2.4.2.3. Submit Job Through Tapis

This method submits the job using Tapis CLI directly. If using Windows, this is executed in the Ubuntu subsystem. Please refer to Chapter 9 of the Tapis How-To Guide for more details.

  1. First, ensure that Tapis CLI is installed on your computer. Open a Ubuntu window and install Tapis CLI using pip:

    pip install tapis-cli

Or, install Tapis CLI from Github:

git clone https://github.com/TACC-Cloud/tapis-cli-ng.git
cd tapis-cli-ng/
pip install --upgrade --user .
  1. Set up a Tapis session on each host where you will use the Tapis CLI. This is a one-time operation where you will be asked to agree to terms, select a tenant, and finally enter a username and password for that tenant. Run the command:

    tapis auth init

You will see an output in the Ubuntu window similar to the following.

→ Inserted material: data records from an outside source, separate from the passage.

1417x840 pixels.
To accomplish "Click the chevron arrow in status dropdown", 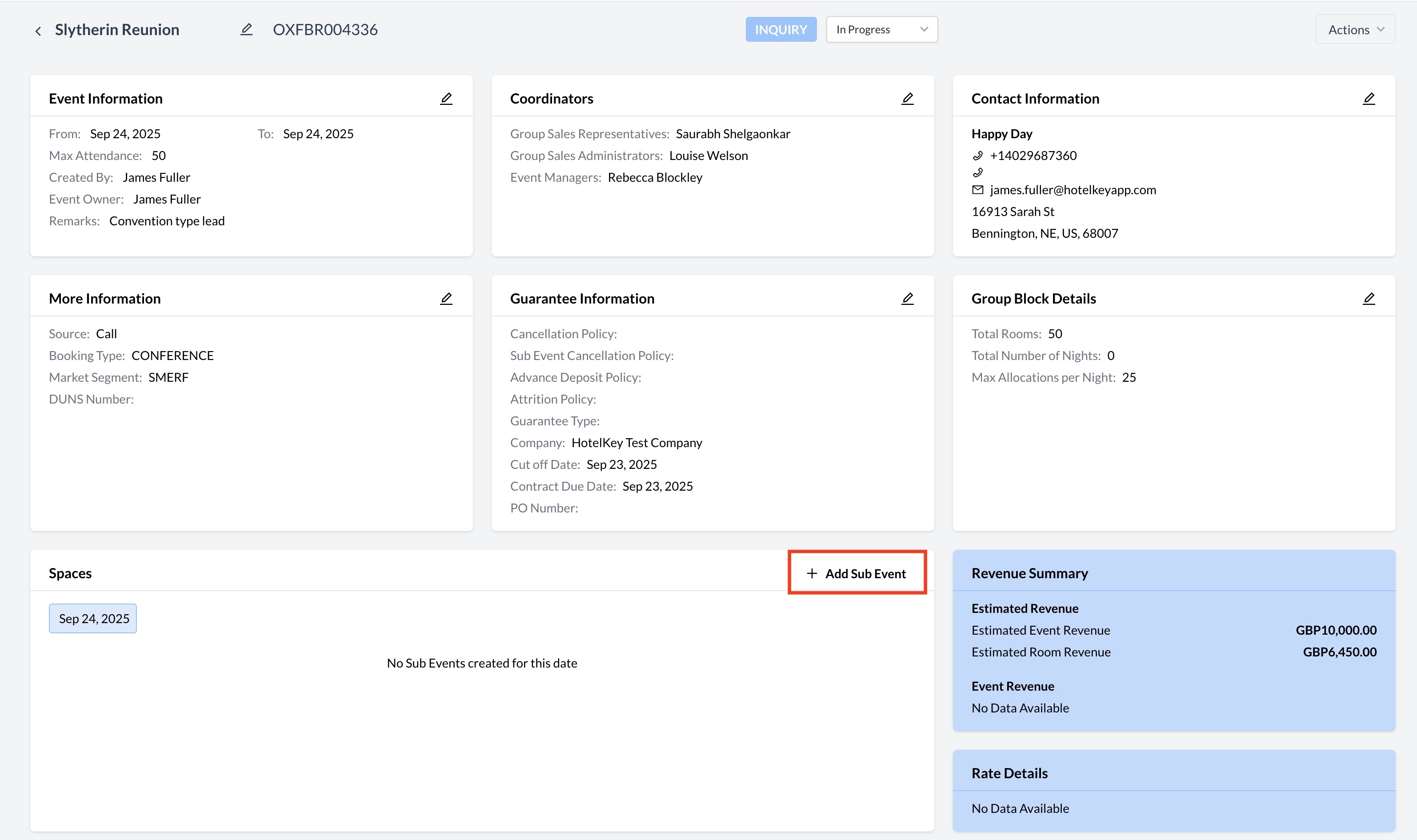I will click(x=924, y=29).
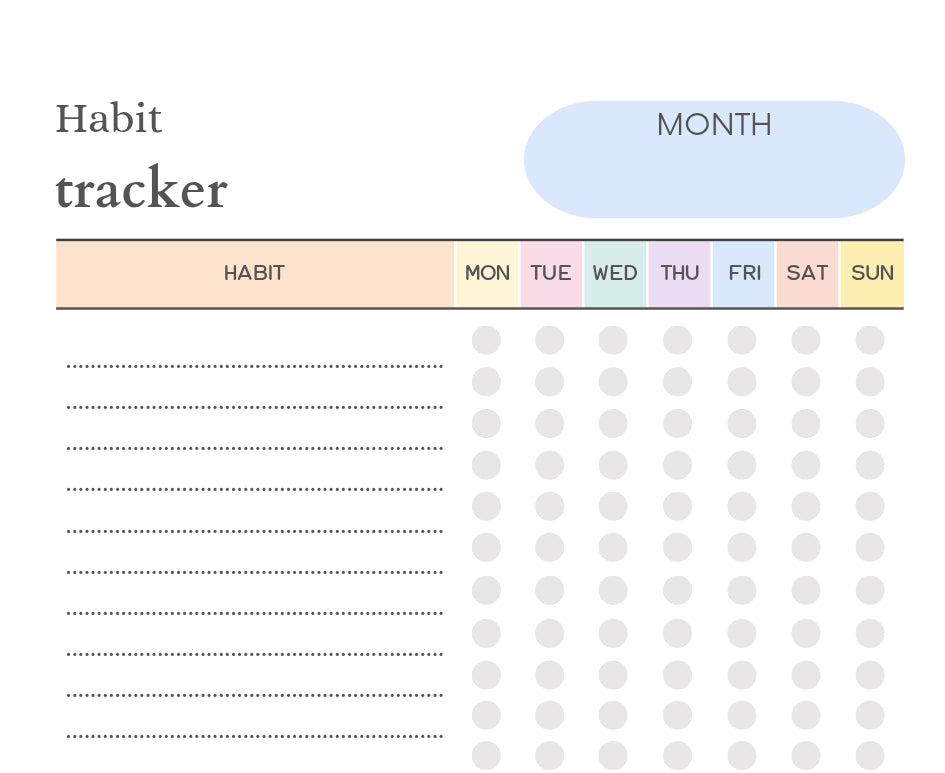Click the SUN column header
Screen dimensions: 945x773
872,273
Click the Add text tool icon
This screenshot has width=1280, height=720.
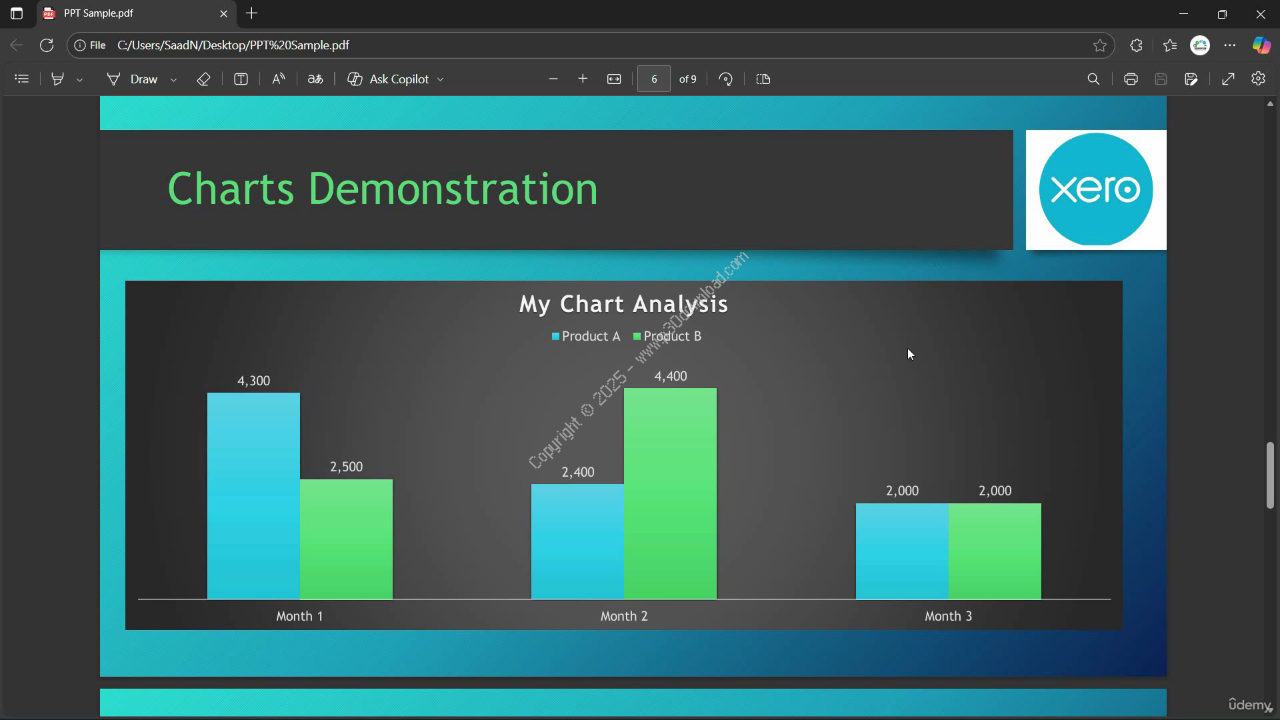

  • Select “y” to the prompts.

  • Set tenant_name to “designsafe”.

  • Set username and password to your TACC username and password.

  • Keep registry_url to https://index.docker.io

  • Set git_username and git_token to your Github account details. See directions here for more information on generating a git token.

Use of Tapis requires acceptance of the TACC Acceptable Use Policy
which can be found at https://portal.tacc.utexas.edu/tacc-usage-policy
Do you agree to abide by this AUP? (type 'y' or 'n' then Return) y
Use of Tapis requires acceptance of the Tapis Project Code of Conduct
which can be found at https://tapis-project.org/code-conduct
Do you agree to abide by this CoC? (type 'y' or 'n' then Return) y
To improve our ability to support Tapis and the Tapis CLI, we would like to
collect your IP address, operating system and Python version. No personally identifiable information will be collected. This data will only be shared in
aggregate form with funders and Tapis platform stakeholders.
Do you consent to this reporting? [Y/n]: Y

+---------------+--------------------------------------+----------------------------------------+
| Name | Description | URL |
+---------------+--------------------------------------+----------------------------------------+
| 3dem | 3dem Tenant | https://api.3dem.org/ |
| agave.prod | Agave Public Tenant | https://public.agaveapi.co/ |
| araport.org | Araport | https://api.araport.org/ |
| bridge | Bridge | https://api.bridge.tacc.cloud/ |
| designsafe | DesignSafe | https://agave.designsafe-ci.org/ |
| iplantc.org | CyVerse Science APIs | https://agave.iplantc.org/ |
| irec | iReceptor | https://irec.tenants.prod.tacc.cloud/ |
| portals | Portals Tenant | https://portals-api.tacc.utexas.edu/ |
| sd2e | SD2E Tenant | https://api.sd2e.org/ |
| sgci | Science Gateways Community Institute | https://sgci.tacc.cloud/ |
| tacc.prod | TACC | https://api.tacc.utexas.edu/ |
| vdjserver.org | VDJ Server | https://vdj-agave-api.tacc.utexas.edu/ |
+---------------+--------------------------------------+----------------------------------------+

Enter a tenant name [tacc.prod]:
tacc.prod username: taccuser
tacc.prod password for taccuser:
  1. Initialize a job with the name “R2D_test_run” by executing the command:

    tapis jobs init rWhale-2.1.0 --name R2D_test_run > job.json

  2. A job.json file is created. You may make changes to this file using VIM Editor, by running the command:

    vim job.json

  3. Edit the job.json file to specify settings for running the job on Frontera. To make edits in the VIM Editor, type Ctrl+I. To exit out of the editor, type :wq.

  4. Once the job.json file is prepared, submit the job by running the command:

    tapis jobs submit -F job.json

An ACCEPTED status indicates the job.json was valid, and e-mail alerts (if they were specified in job.json) will track the progress of the job. Also, take note of the long hexadecimal ID (job ID) when you submit the job. This identifier can be used to track progress and download results.

  1. To check on the status of a particular job, run the following command with the job ID:

    tapis jobs status <job ID>

  2. Once the job has been completed, the results can be downloaded either from the job archives (accessed from the Workspace on DesignSafe) or directly from Tapis, with the following command:

    tapis jobs outputs download --progress <job ID string>

Or, to download a specific file from the outputs,

tapis jobs outputs download <job ID> <name of file>